As much as I like Linux/Unix, there isn’t a single component of the exploit that they describe that actually depends on any particular OS. It’s all about moving around source files and exploiting long-running build daemons. This would be just as easy to do in platform-independent Java/Scala/Kotlin/Gradle or Swift. (Rust, Python, and JavaScript don’t have build daemons, but I wouldn’t assume those are safer.)

JonKnowsNothing January 19, 2021 2:14 PM

@Impossibly Stupid @All

re: Monocultures

There are very few options for end-user systems. Windows won because Linux-etc was last to the game of GUI integration which is what permitted the non-cognoscenti to use them.

There are still a lot of programmers very happy to show you their complete mastery of piping by writing a multi-line instruction on the command prompt.

The other aspect is that for a good number of businesses their options are few or none. The Market Place does not tolerate N+2 Losers, the choice of systems becomes less over time. Global Market economics generally means winner takes all or nearly all.

Adding to the restrictions are that some businesses need or require “Officially Authorized” systems. They are not allowed to buy from just anywhere or anyone. Government procurement lists are restricted buying lists. Non-Government groups have similar restrictions. Universities in the USA often have a “designated” computer provider for students: Your choice of 1, kickbacks from sales go to the University and Bookstore Operator (often having a double tie back to the University in order to maintain the bookstore monopoly).

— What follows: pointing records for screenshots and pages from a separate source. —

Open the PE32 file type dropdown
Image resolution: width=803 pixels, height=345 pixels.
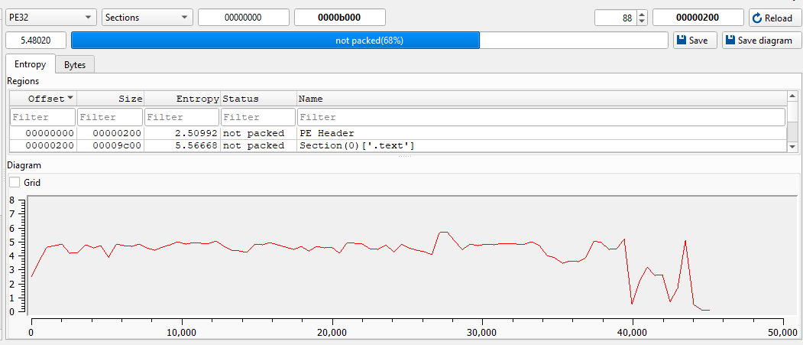pyautogui.click(x=51, y=18)
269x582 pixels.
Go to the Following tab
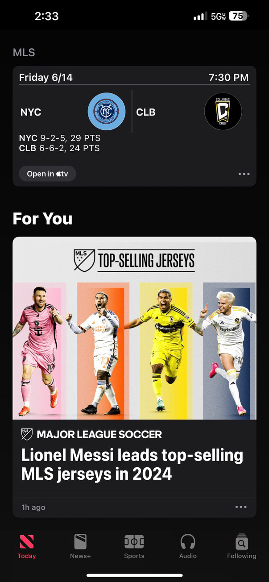(242, 547)
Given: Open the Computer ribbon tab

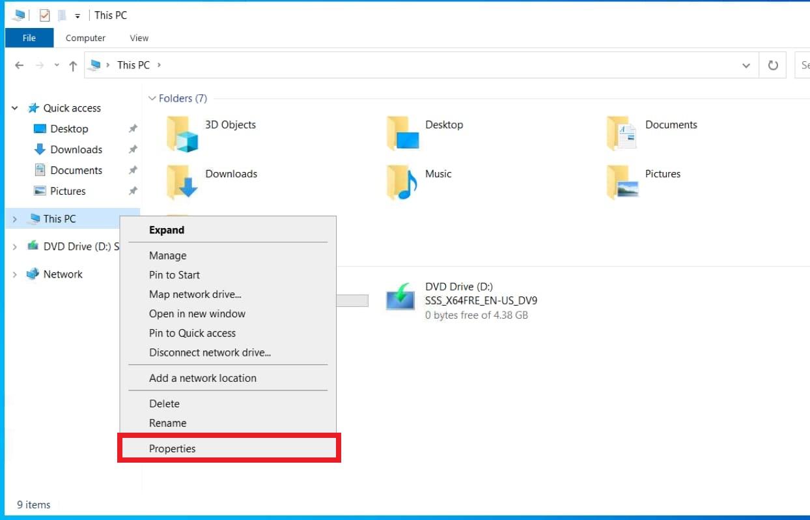Looking at the screenshot, I should coord(85,38).
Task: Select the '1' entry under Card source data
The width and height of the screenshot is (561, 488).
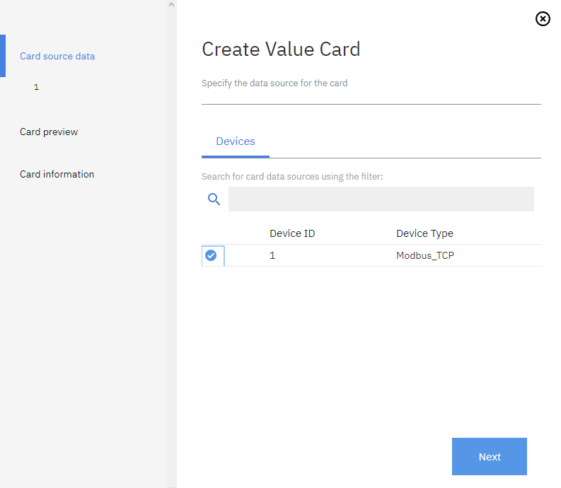Action: (x=36, y=87)

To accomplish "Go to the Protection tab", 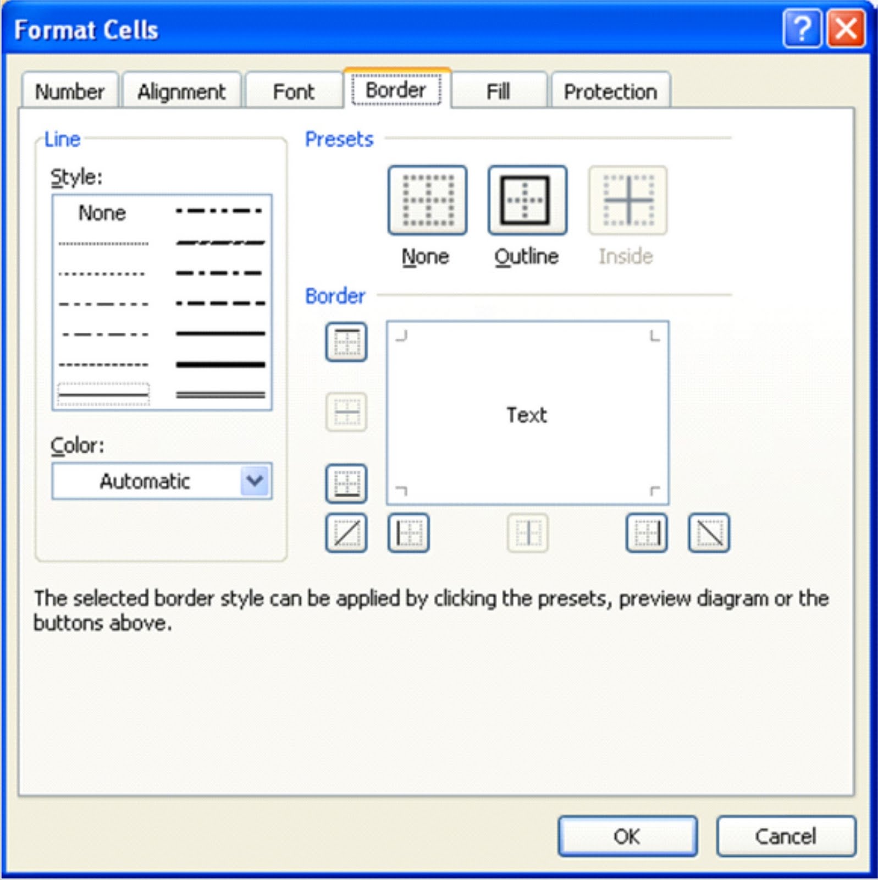I will pos(610,91).
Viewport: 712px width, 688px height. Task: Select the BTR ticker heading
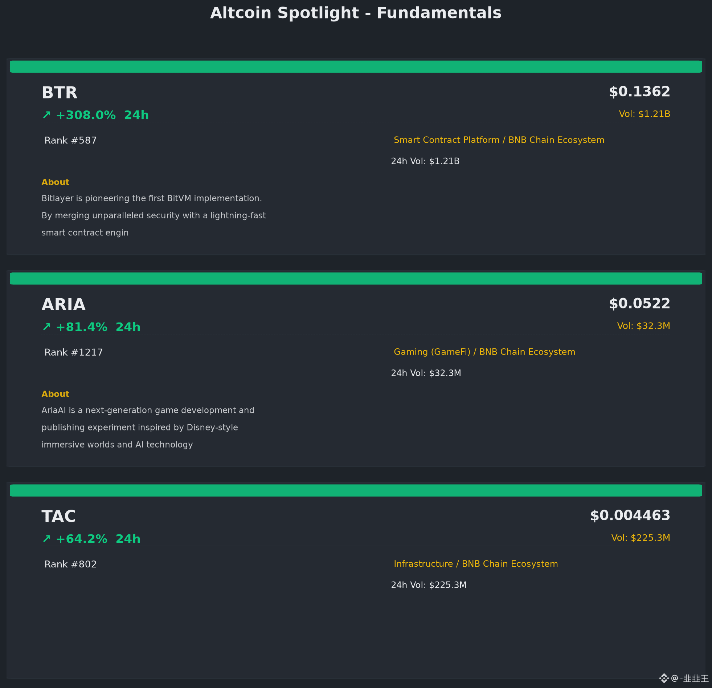tap(60, 93)
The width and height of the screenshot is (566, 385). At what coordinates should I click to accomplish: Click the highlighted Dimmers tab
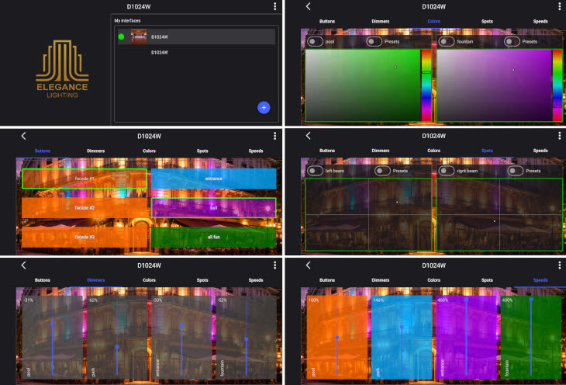(96, 279)
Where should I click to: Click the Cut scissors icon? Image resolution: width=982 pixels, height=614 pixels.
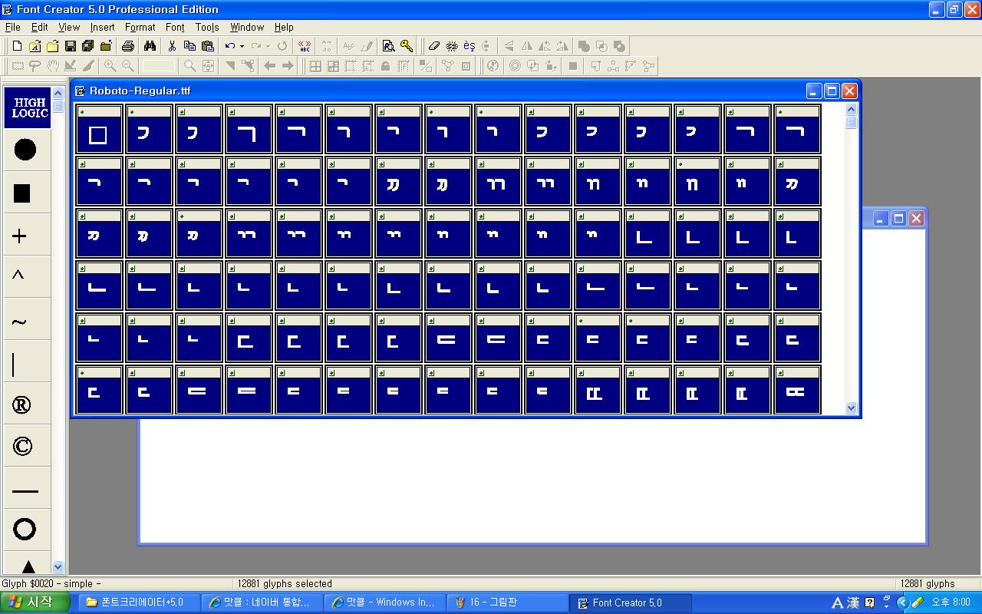tap(172, 46)
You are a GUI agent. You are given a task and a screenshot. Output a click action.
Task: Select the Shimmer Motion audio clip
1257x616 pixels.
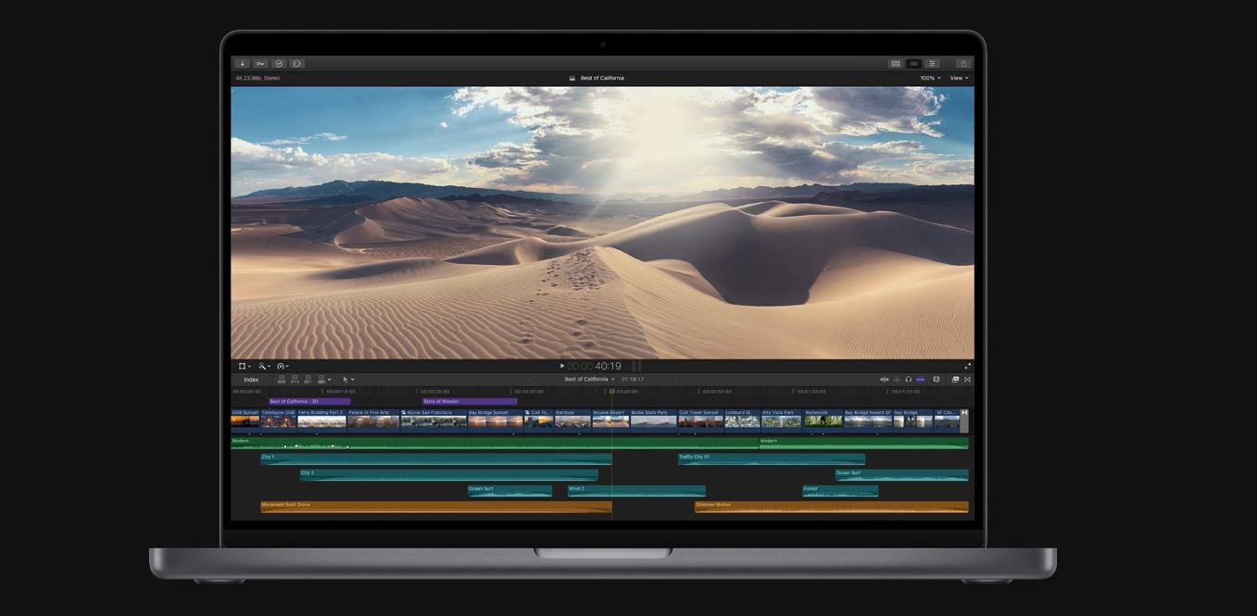pos(831,507)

If monoculture is a problem, then consider what happens when that is challenged.

HUAWEI we go… or not.

ht tps://en.wikipedia.org/wiki/Huawei
(url fractured to prevent autorun)

Clive Robinson January 19, 2021 3:48 PM

@ Winter,

You cannot solve all problems in one go. If you use technology, you need some trust. Without trust or technology, you die.

In security the weakist link rule applies therefore if you don’t pull all the weak links you have no security, just a pretty desktop with unknown invaders running around behind it.

I’ve shown that you can have no trust in current technology, especially if you are daft enough to try doing it from the top of the computing stack down.

So where do you go?

Oh and by the way you can live quite successfully without trust and most certainly without technology… How do you think your ancestors survived without either?

Impossibly Stupid January 19, 2021 7:00 PM

@ David Leppik

Having more OSes means an exploit in any one of them could be used.

GOOD. That’s entirely my point! You don’t trust individual systems unless they can reach consensus. If one of them get exploited, you find out immediately, rather than waiting for months/weeks/years to go by before someone stumbles across it.

As much as I like Linux/Unix, there isn’t a single component of the exploit that they describe that actually depends on any particular OS.

And yet Windows almost always seems to be the one that has its vulnerabilities exploited so effectively. Regardless, you can’t do proper verification/validation based on a single measurement.

SpaceLifeForm January 19, 2021 9:34 PM

Hmmm. Double encryption with different algorithms.

Where have I seen that before? How did that work out?

hx tps://symantec-enterprise-blogs.security.com/blogs/threat-intelligence/solarwinds-raindrop-malware

The malware will then perform the following actions:

  • Extract the encoded payload. This involves simply copying data from pre-determined locations that happen to correspond to immediate values of the relevant machine instructions.
  • Decrypt the extracted payload. This uses the AES algorithm in CBC mode.
  • Decompress the decrypted payload. This uses the LZMA algorithm.
  • Decrypt the decompressed payload. This is simple XOR with byte key and as such does not impact compression ratio.
  • Execute the decrypted payload as shellcode.

SpaceLifeForm January 19, 2021 9:47 PM

Large grain of NaCl recommended.

hxt ps://orangematter.solarwinds.com/2021/01/11/new-findings-from-our-investigation-of-sunburst/

Winter January 20, 2021 12:29 AM

@Clive
“How do you think your ancestors survived without either?”

They survived for a short time and there were only few of them.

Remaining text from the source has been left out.